The elevator slid silently upwards, with McHaffey luxuriating in the absence of stairs, or a body, to such an extent that he completely ignored Tambunting’s stream of bitter complaints about his least favourite tenants. In any case, the man was talking to the other McHaffey, not him. Twenty flights of stairs McHaffey had to climb every day at the Waterfront! On the other hand, he considered, glancing away from his doppelganger to Tambunting, there were no superintendents at the squat. And no rent to pay. Despite being a seething warren of layabouts and organic gardeners, the decrepit old hotel had seemed empty lately. His police-partner, Araxi, rarely visited him anymore, and she was even skipping work since moving into the Waterfront to be with her semi-vegetative boyfriend, Jo Creely, who still, after months, hadn’t managed to pull together all the bits of his mind scattered around the Net. McHaffey could only imagine what that relationship must be like. He rolled his eyes towards the elevator ceiling, and immediately hated himself, sneering at others’ relationships. He penitently resolved to see how they were doing, next chance he got. But he wasn’t going to visit Ms Tetsuyama, the hotel’s second weirdest resident. The less he knew about the septuagenarian’s intrigues and industrial espionage, the better, even if he did long for another taste of her indescribable curry bread. Musing on his invisibility, he considered sneaking into the old woman’s suite when he got home, before remembering he was in a simulation. A memory. Pity.

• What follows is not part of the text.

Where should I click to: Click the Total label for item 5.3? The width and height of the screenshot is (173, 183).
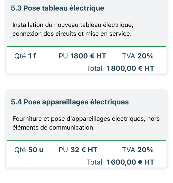pyautogui.click(x=95, y=68)
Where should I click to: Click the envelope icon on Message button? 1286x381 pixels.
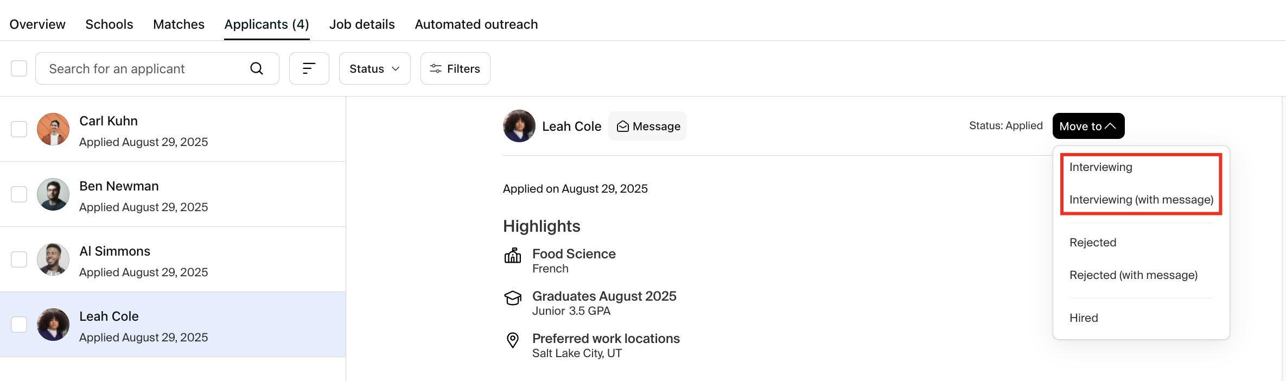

The lift opened onto a luminous mural on the twelfth floor: a thin poplar tree in a meadow, leaves shimmering and hissing in a digital wind that swayed it languorously to and fro.

“Best quality, that,” bragged Tambunting. “No pixilation, see?”

McHaffey ignored the mural and floated to the apartment ahead of the superintendent. Greenslade’s door, adjacent to the mural, gave no response to Tambunting’s knocks, nor did anyone appear on the intercom.

“I suppose we must check,” Tambunting conceded, placing his thumb on the lock scanner.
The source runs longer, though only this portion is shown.